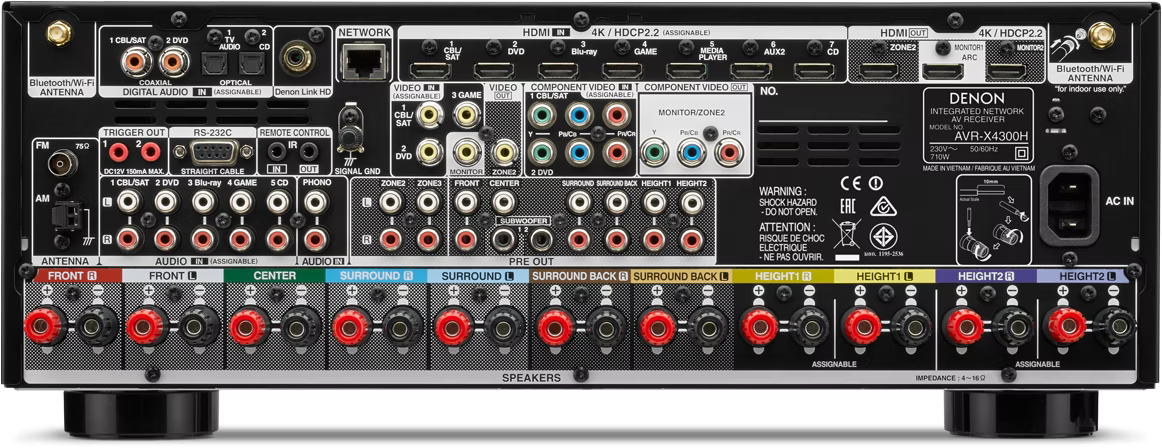Click the HDMI OUT ZONE2 port
Image resolution: width=1162 pixels, height=448 pixels.
tap(880, 70)
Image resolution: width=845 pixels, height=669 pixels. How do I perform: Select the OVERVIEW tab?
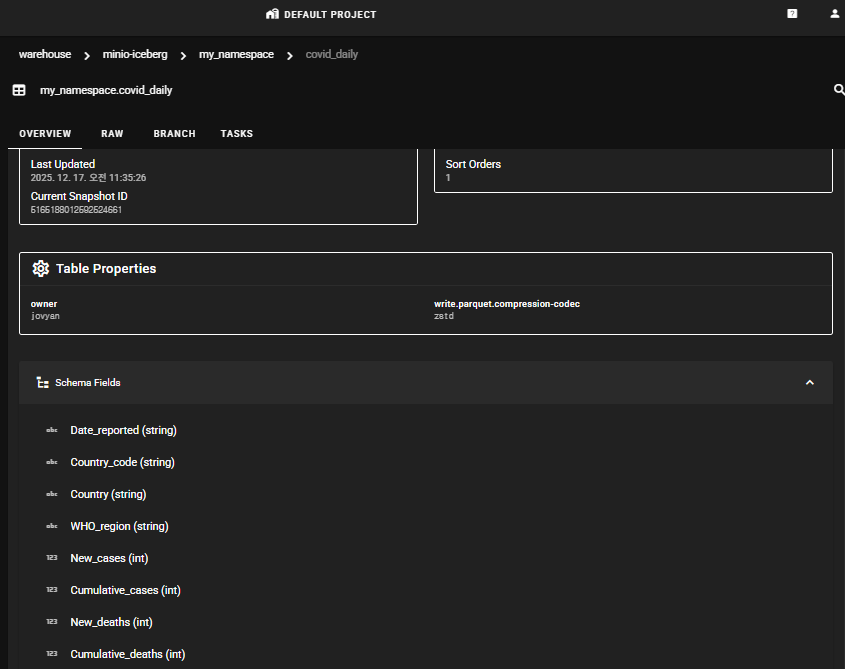[x=45, y=134]
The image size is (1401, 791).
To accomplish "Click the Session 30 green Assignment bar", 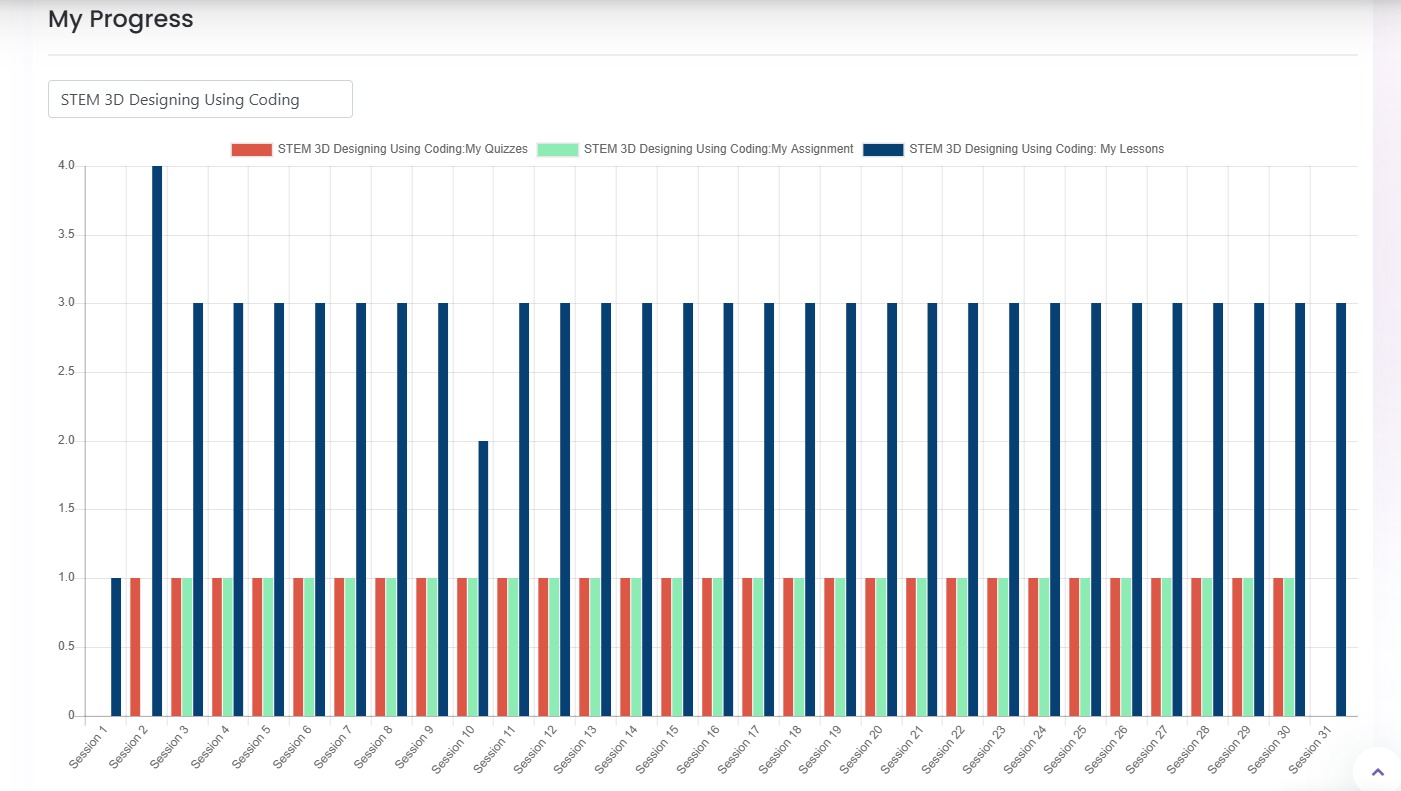I will 1289,646.
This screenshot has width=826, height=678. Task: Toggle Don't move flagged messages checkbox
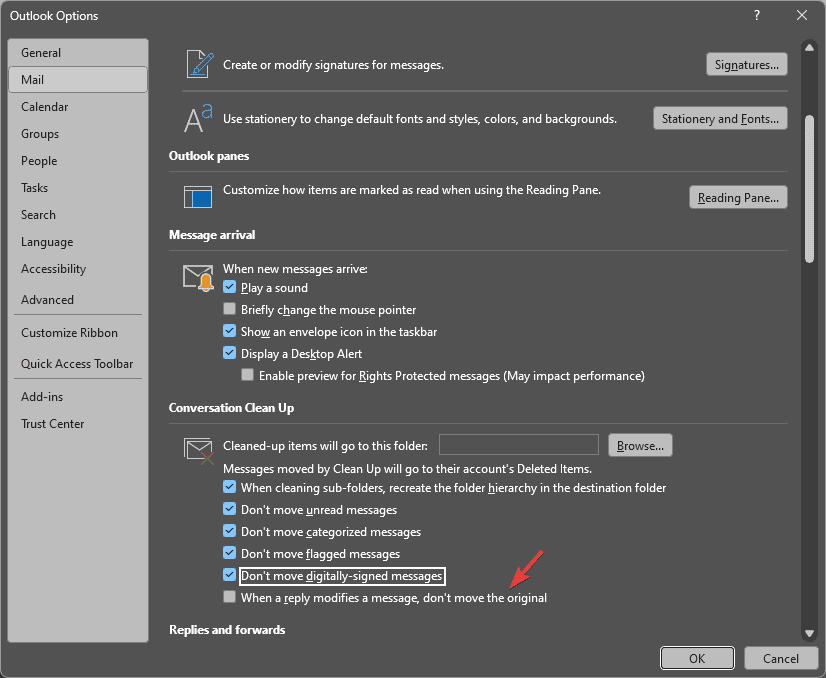tap(229, 553)
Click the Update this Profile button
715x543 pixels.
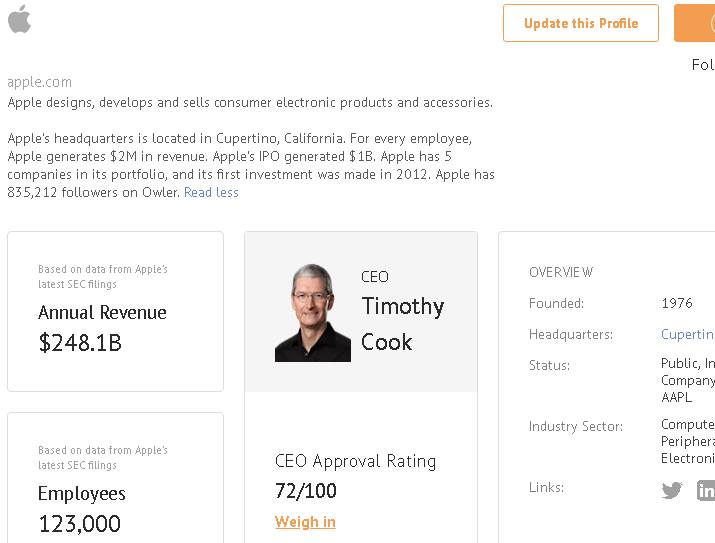pos(581,23)
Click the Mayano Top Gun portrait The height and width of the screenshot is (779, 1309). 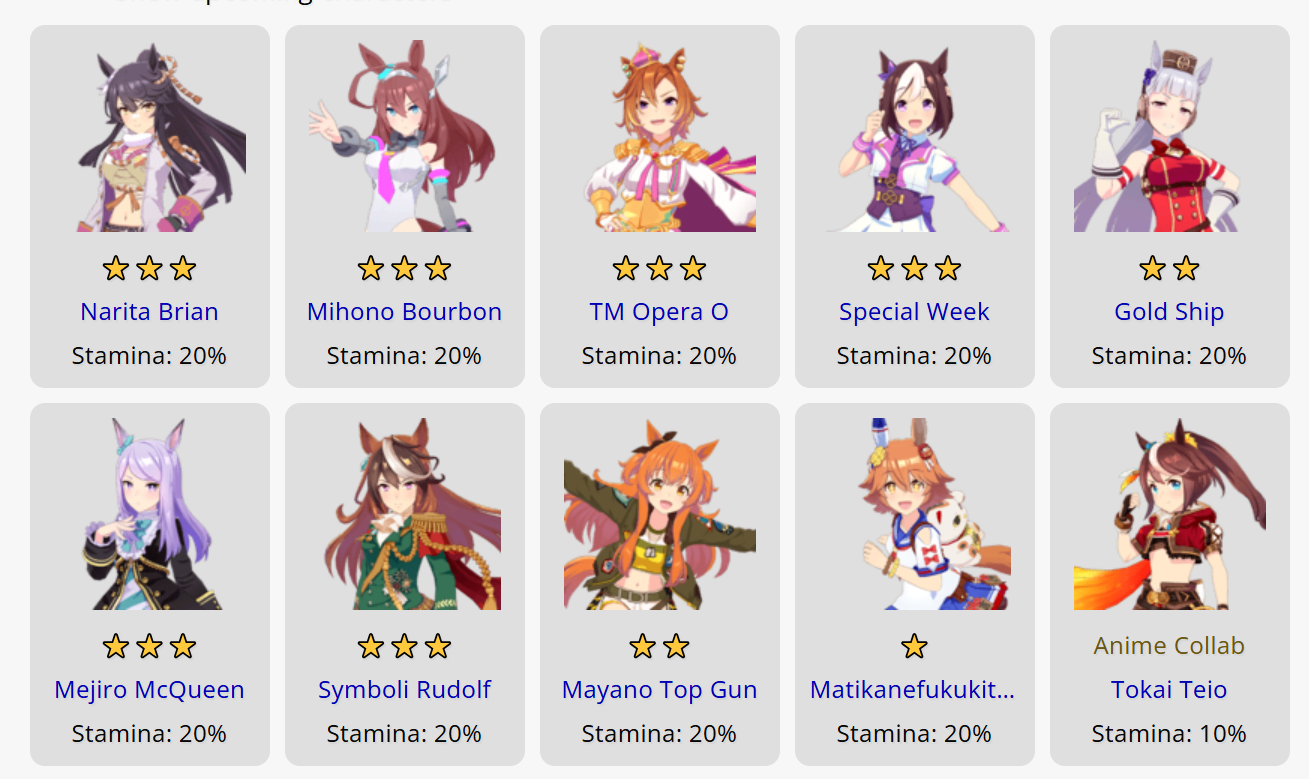(660, 514)
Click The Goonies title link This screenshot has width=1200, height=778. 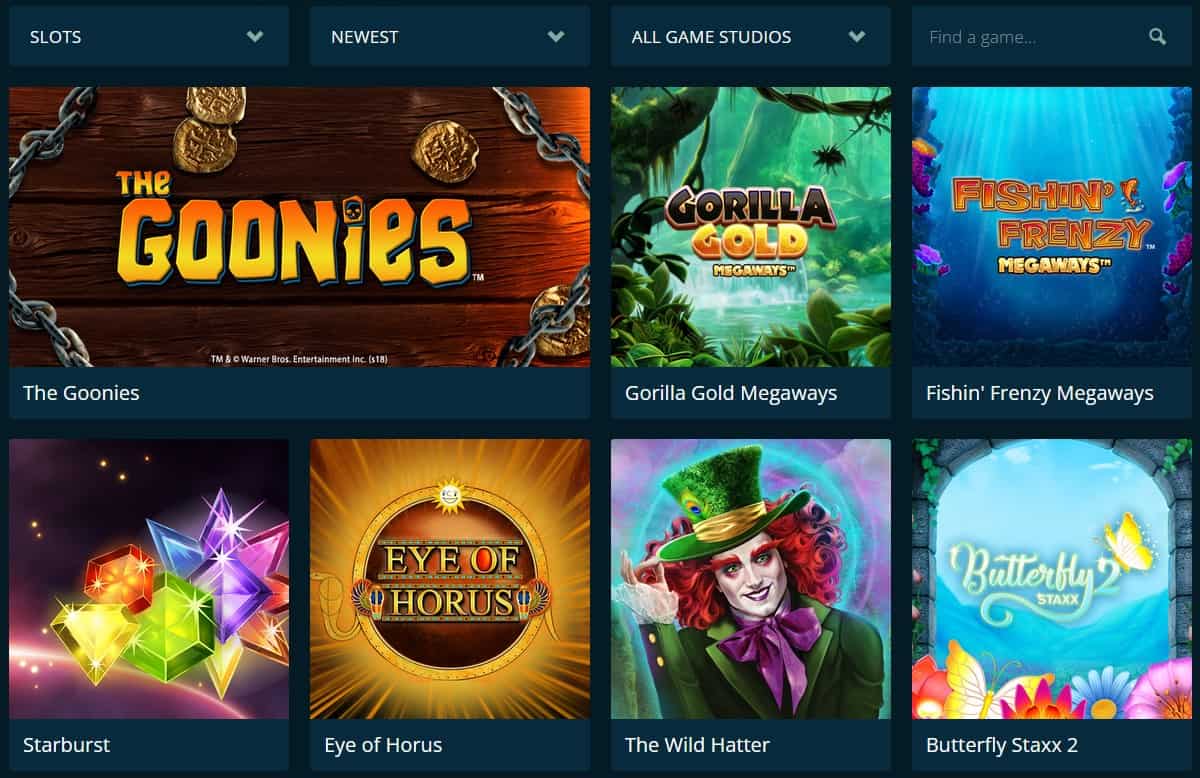point(81,393)
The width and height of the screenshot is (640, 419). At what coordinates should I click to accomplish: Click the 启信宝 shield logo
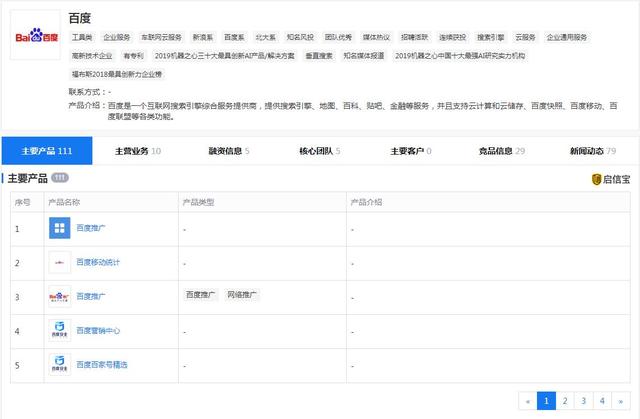point(597,179)
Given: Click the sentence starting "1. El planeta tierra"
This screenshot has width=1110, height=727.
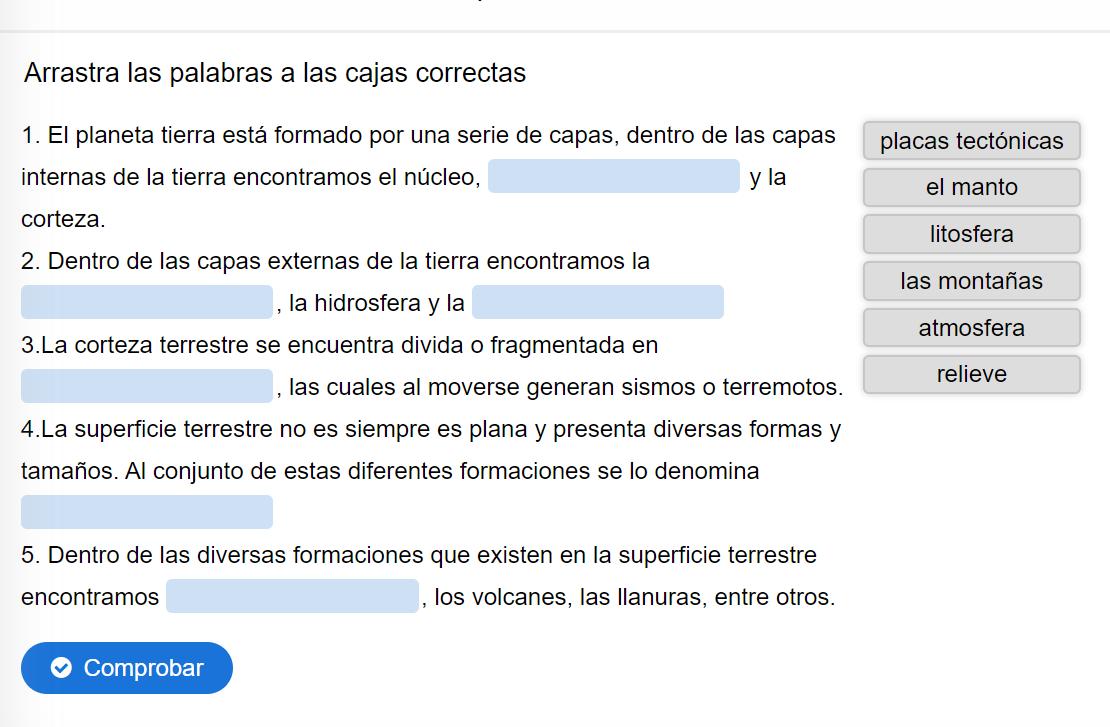Looking at the screenshot, I should [x=428, y=136].
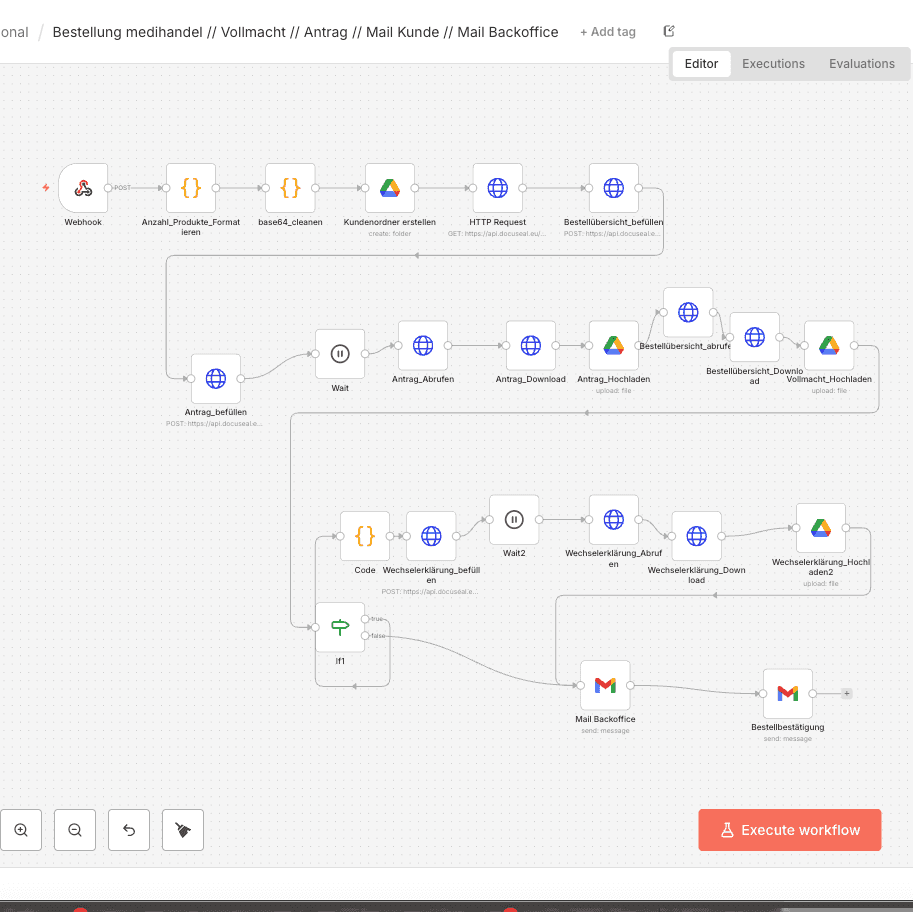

====================

• EXERCISE BRIEF
Your copy should hold only the lines from the one containing "The width and" through the last line of the listing, both included, retyped exactly and free of pictures.

• RESPONSE BOX
The width and height of the screenshot is (640, 419). At what coordinates should I click to accomplish: Click the 启信宝 shield logo
point(597,179)
Given: Click the sentence starting "1. El planeta tierra"
This screenshot has width=1110, height=727.
Looking at the screenshot, I should [x=428, y=136].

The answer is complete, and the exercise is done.